Meselson and Stahl: 1958
After the discovery of DNA double helix, one big question concerned was DNA replication. Meselson and Stahl reasoned that if by any method the parental DNA be labeled that it could be distinguished from the daughter DNA, the replication mechanisms could be recognised. They put the hypothesis that,
- If DNA replication is semiconservative, then after a single round of replication, all DNA molecules should be hybrids of parental and daughter DNA strands.
- If replication is conservative, then after a single round of replication, half of the DNA molecules should be composed only of parental strands and half of daughter strands.
- IIf replication is dispersive, DNA replication results in two DNA molecules that are mixtures, or “hybrids,” of parental and daughter DNA. In this model, each individual strand is a patchwork of original and new DNA.
Meselson and Stahl used “heavy” nitrogen (15N) to differentiate parental DNA from daughter DNA,. This isotope contains an extra neutron in its nucleus, giving it a higher atomic mass than the more abundant “light” nitrogen (14N).
Experimental Procedure
- They began by growing E. coli in medium, containing a “heavy” isotope of nitrogen, 15N for many generation.

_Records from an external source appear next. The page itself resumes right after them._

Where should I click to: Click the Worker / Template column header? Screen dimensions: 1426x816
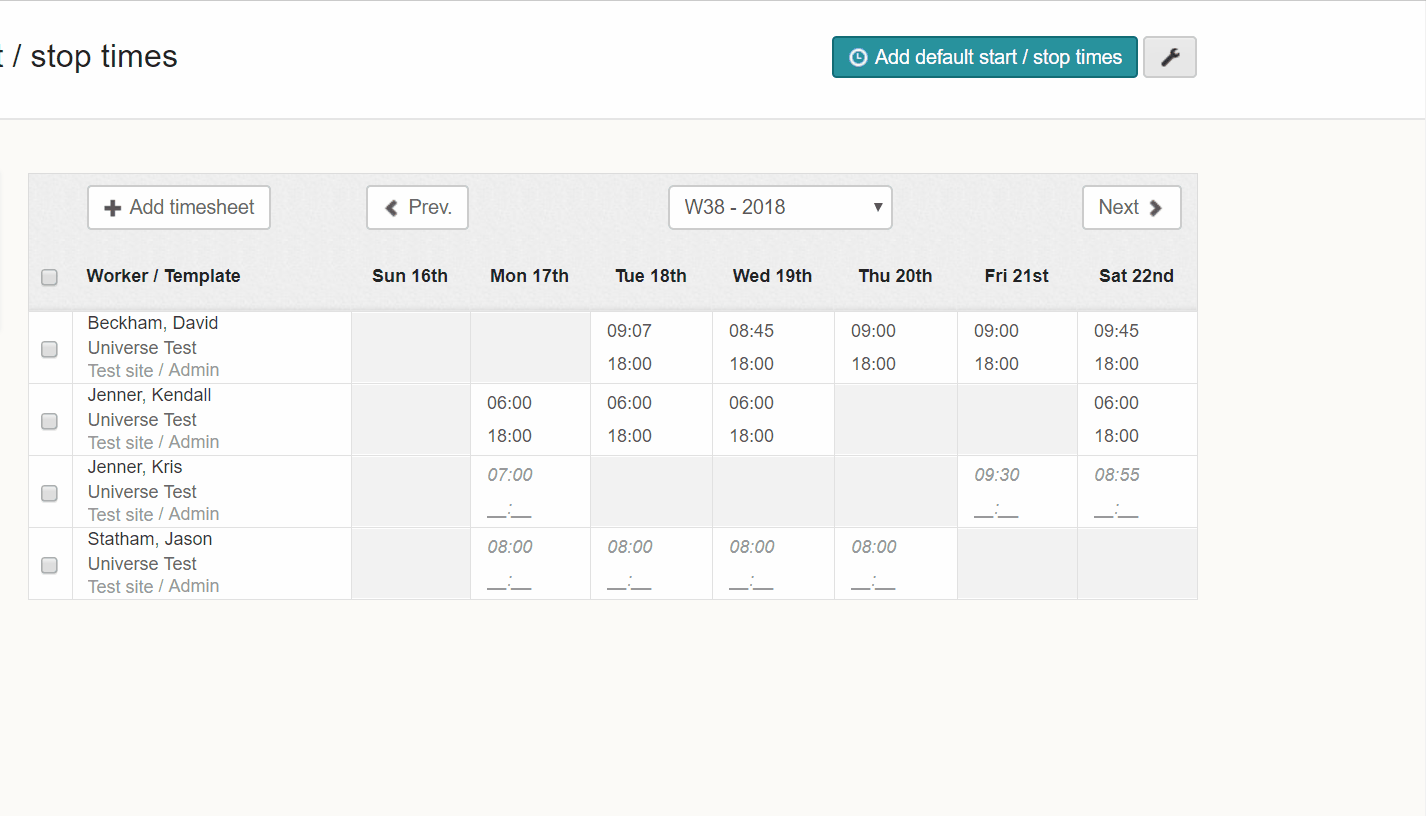coord(163,276)
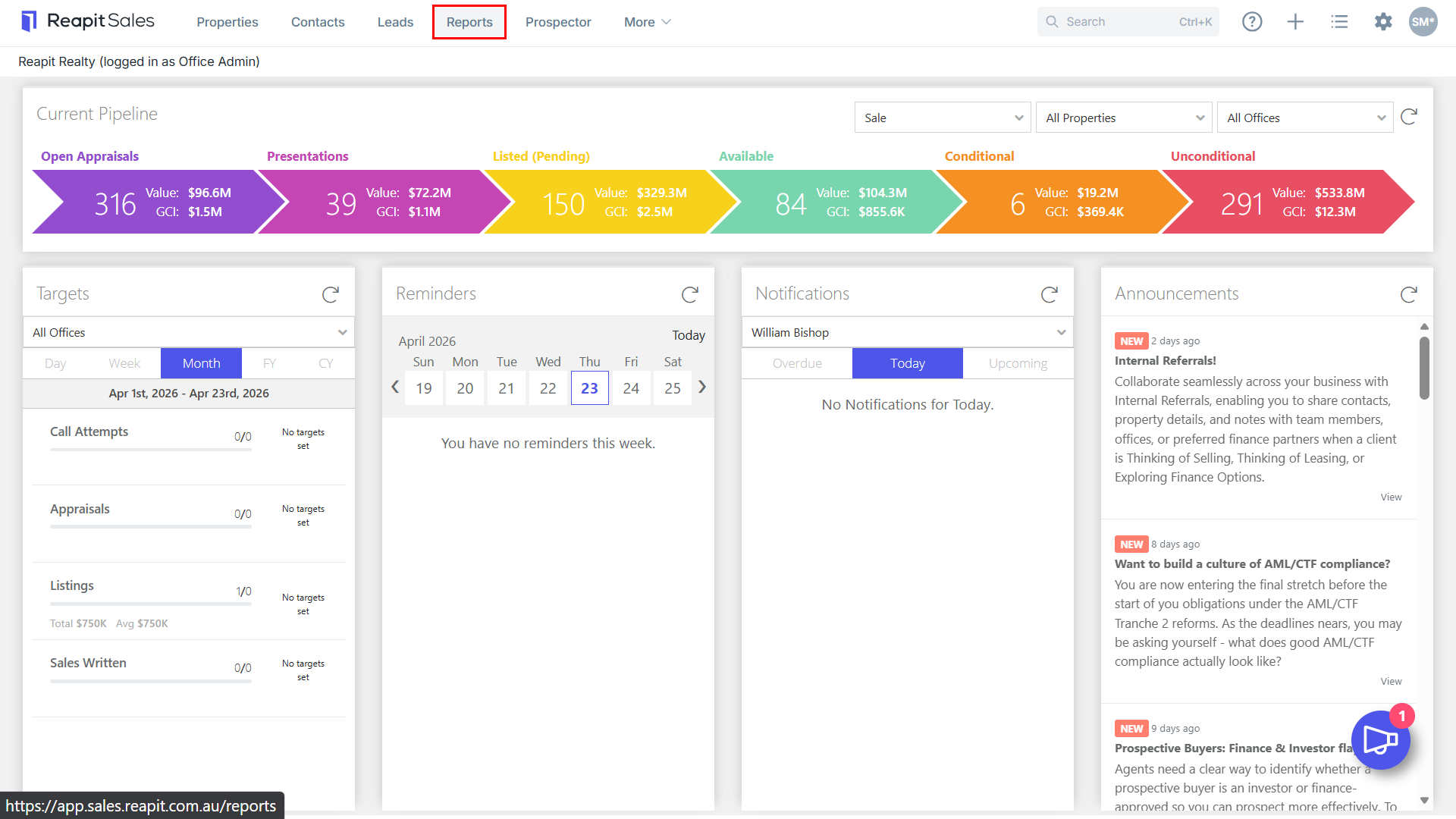This screenshot has width=1456, height=819.
Task: Open the All Properties dropdown
Action: click(1124, 118)
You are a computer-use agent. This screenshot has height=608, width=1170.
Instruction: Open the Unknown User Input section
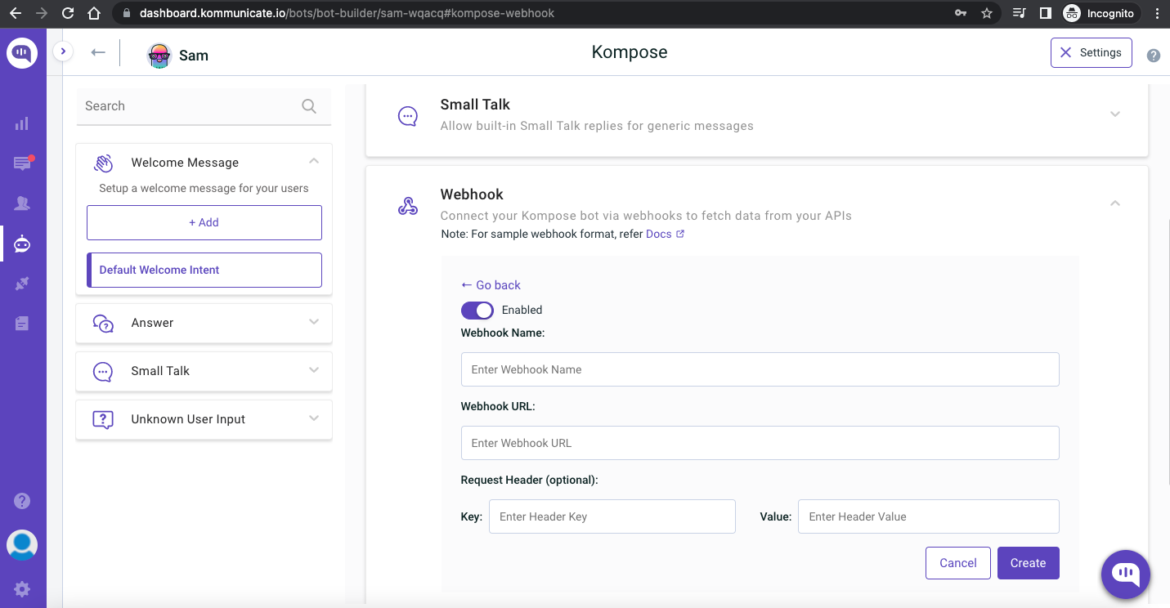314,419
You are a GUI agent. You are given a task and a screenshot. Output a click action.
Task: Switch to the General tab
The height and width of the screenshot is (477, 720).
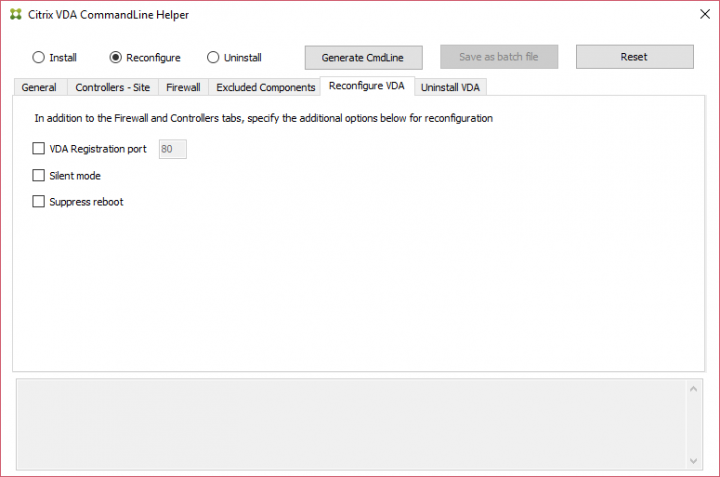39,87
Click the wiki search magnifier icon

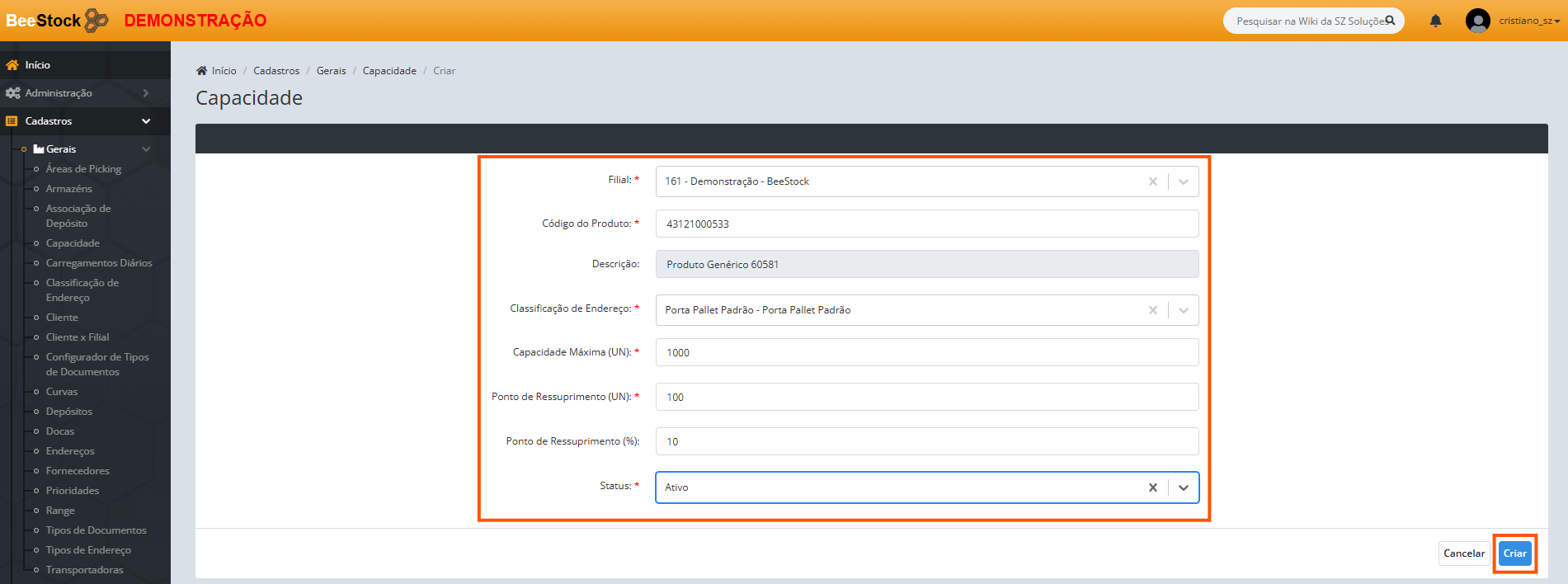pyautogui.click(x=1390, y=21)
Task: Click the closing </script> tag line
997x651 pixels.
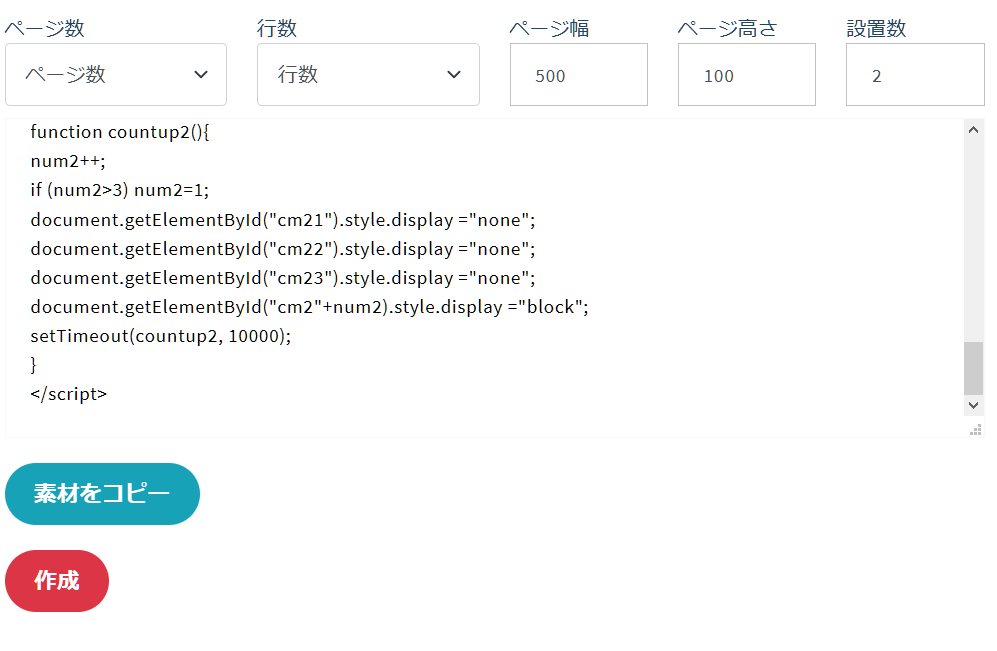Action: [69, 394]

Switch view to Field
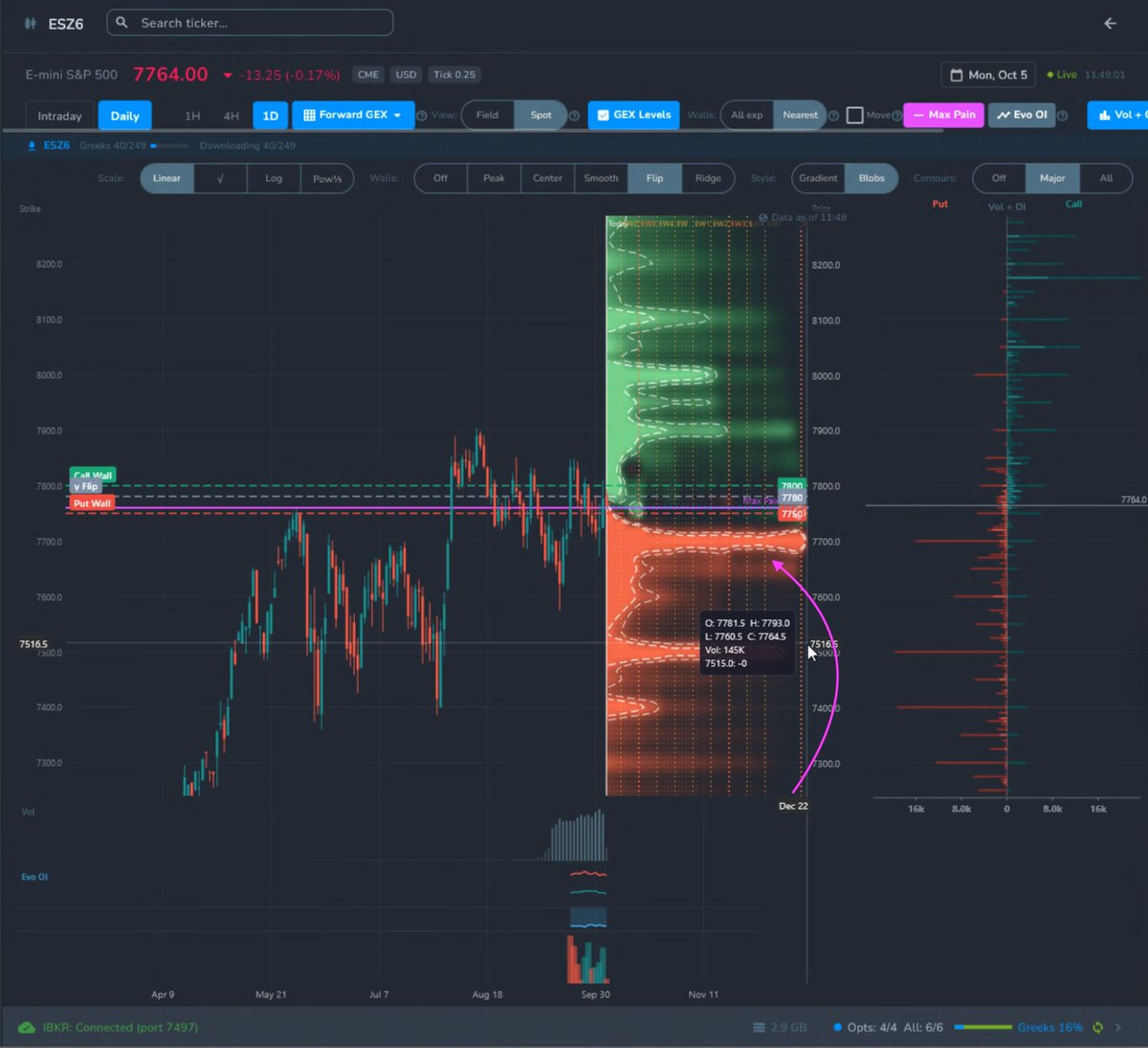coord(488,115)
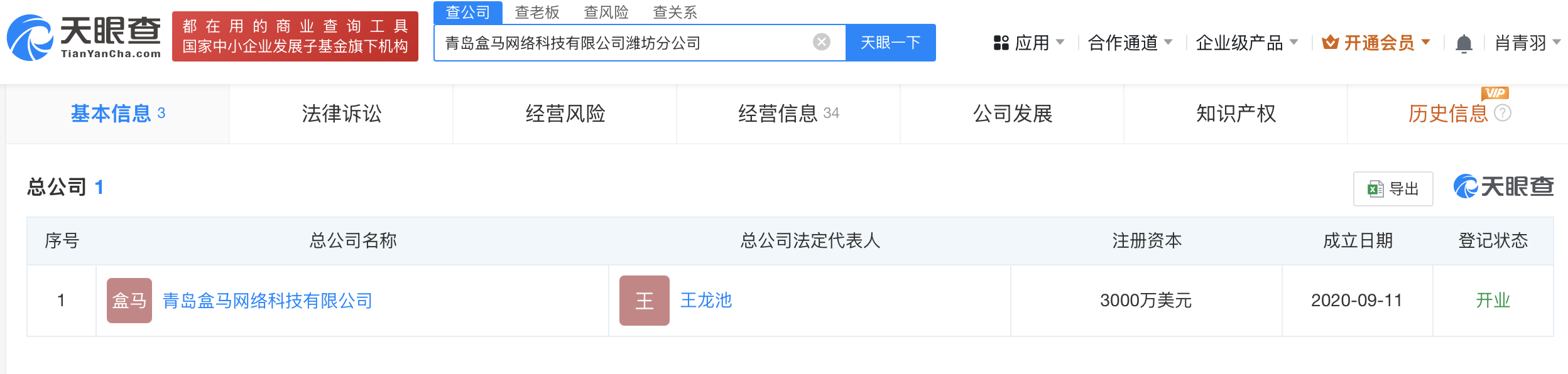
Task: Click the help question mark beside 历史信息
Action: [x=1502, y=113]
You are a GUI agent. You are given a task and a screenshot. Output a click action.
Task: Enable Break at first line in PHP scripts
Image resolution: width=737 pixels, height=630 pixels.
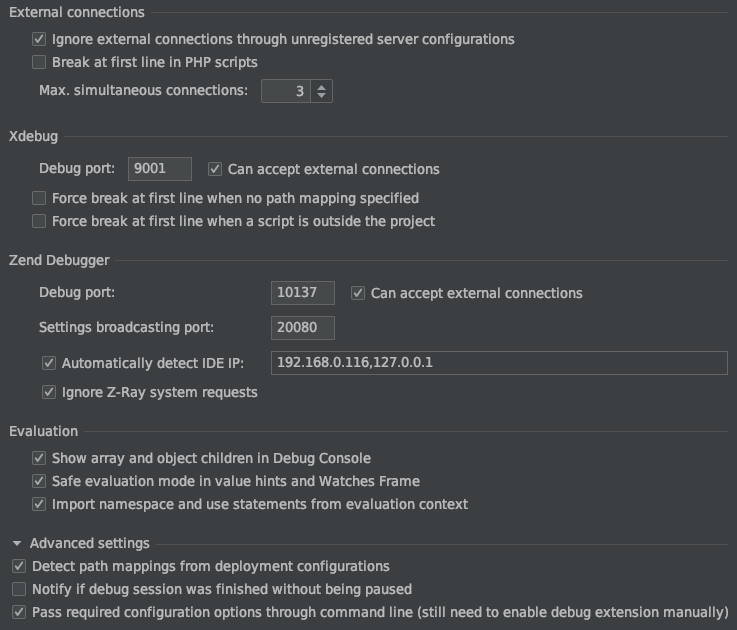point(39,62)
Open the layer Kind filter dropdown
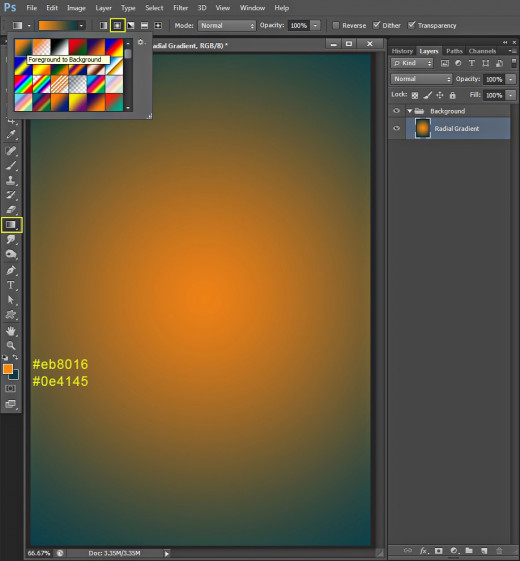The height and width of the screenshot is (561, 520). 412,63
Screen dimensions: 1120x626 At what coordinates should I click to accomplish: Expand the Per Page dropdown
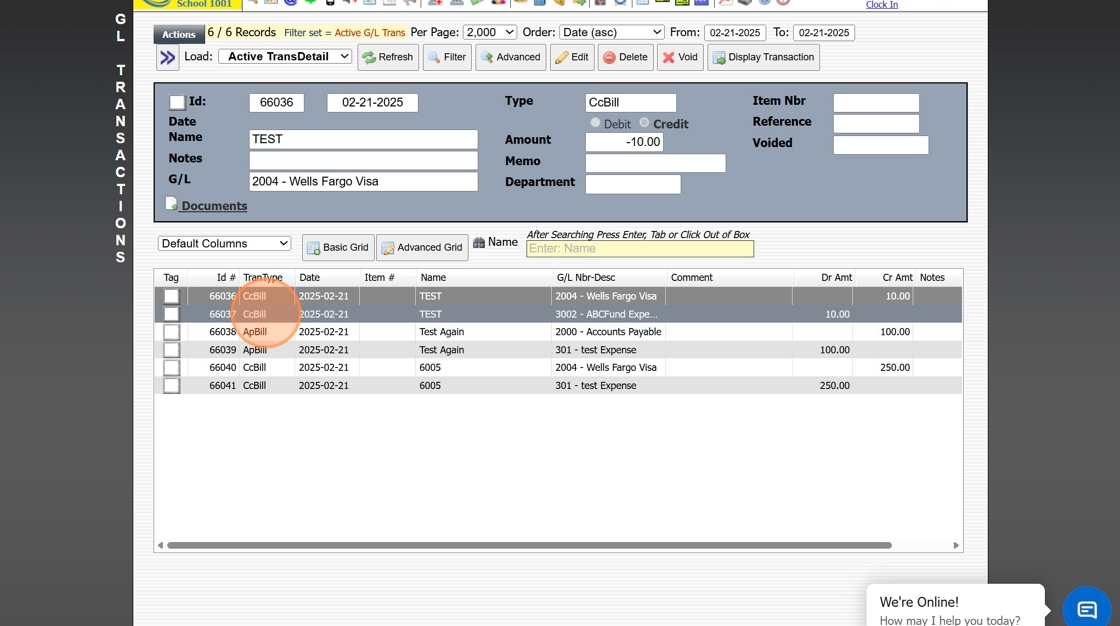tap(489, 33)

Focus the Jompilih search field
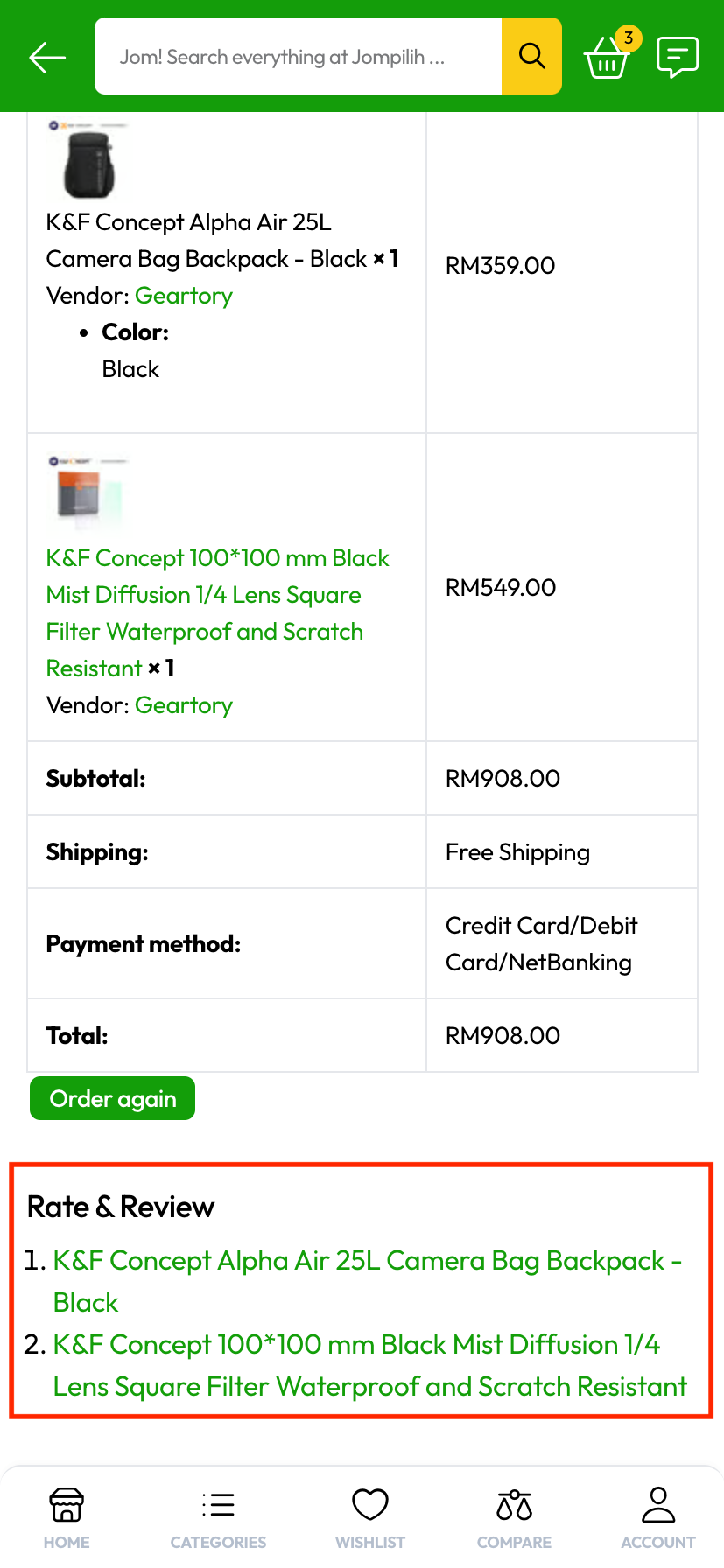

Therefore, after growing in 15N medium for several generations, the bacteria contained only 15N-labeled DNA.
- Then Meselson and Stahl abruptly changed the medium to one containing 14N as the sole nitrogen source.
- Therefore, after growing in 15N medium for several generations, all the DNA synthesized by the bacteria would incorporate 14N, rather than 15N, so that the daughter DNA strands would contain only 14N.
- As the bacteria continued to grow and replicate their DNA in the 14Ncontaining medium, samples were taken periodically, and the bacterial DNA was analyzed using technique of equilibrium density-gradient centrifugation.
Equilibrium Density-Gradient Centrifugation
In this technique,
- A DNA sample is mixed with a solution of cesium chloride (CsCl2).
- Due to high-speed centrifugation the CsCl2 forms a gradient, and the DNA migrates to the position where the density of the DNA is equal to that of the CsCl2.
- If the DNA sample contains molecules of different densities, they will migrate to different positions in the gradient.
- Because 15N has a greater density than 14N labeled DNA. The higher-density (15N) DNA will sediment to a different position than the lower density (14N) DNA.
- Hybrid DNA molecules, containing both 15N and 14N, will sediment at an intermediate density, depending on the ratio of heavy nitrogen to light.
Results
- Before any DNA replication had occurred in the 14N-containing medium, all DNA sedimented as a single species, corresponding to 15N-labeled DNA.
- As DNA replication proceeded, the amount of (15N)-DNA decreased, and a second DNA species, consisting of hybrid DNA molecules containing 15N- and 14N-labeled strands, appeared. DNA collected after completion of the first round of replication was found to sediment with the second species.
- When the DNA produced during a second round of replication was analyzed, two distinct species were observed. One corresponded to hybrid molecules; the other corresponded to 14N-labeled DNA.
- With each subsequent round of replication the proportion of hybrid DNA decreased as the amount of 14N-labeled DNA increased.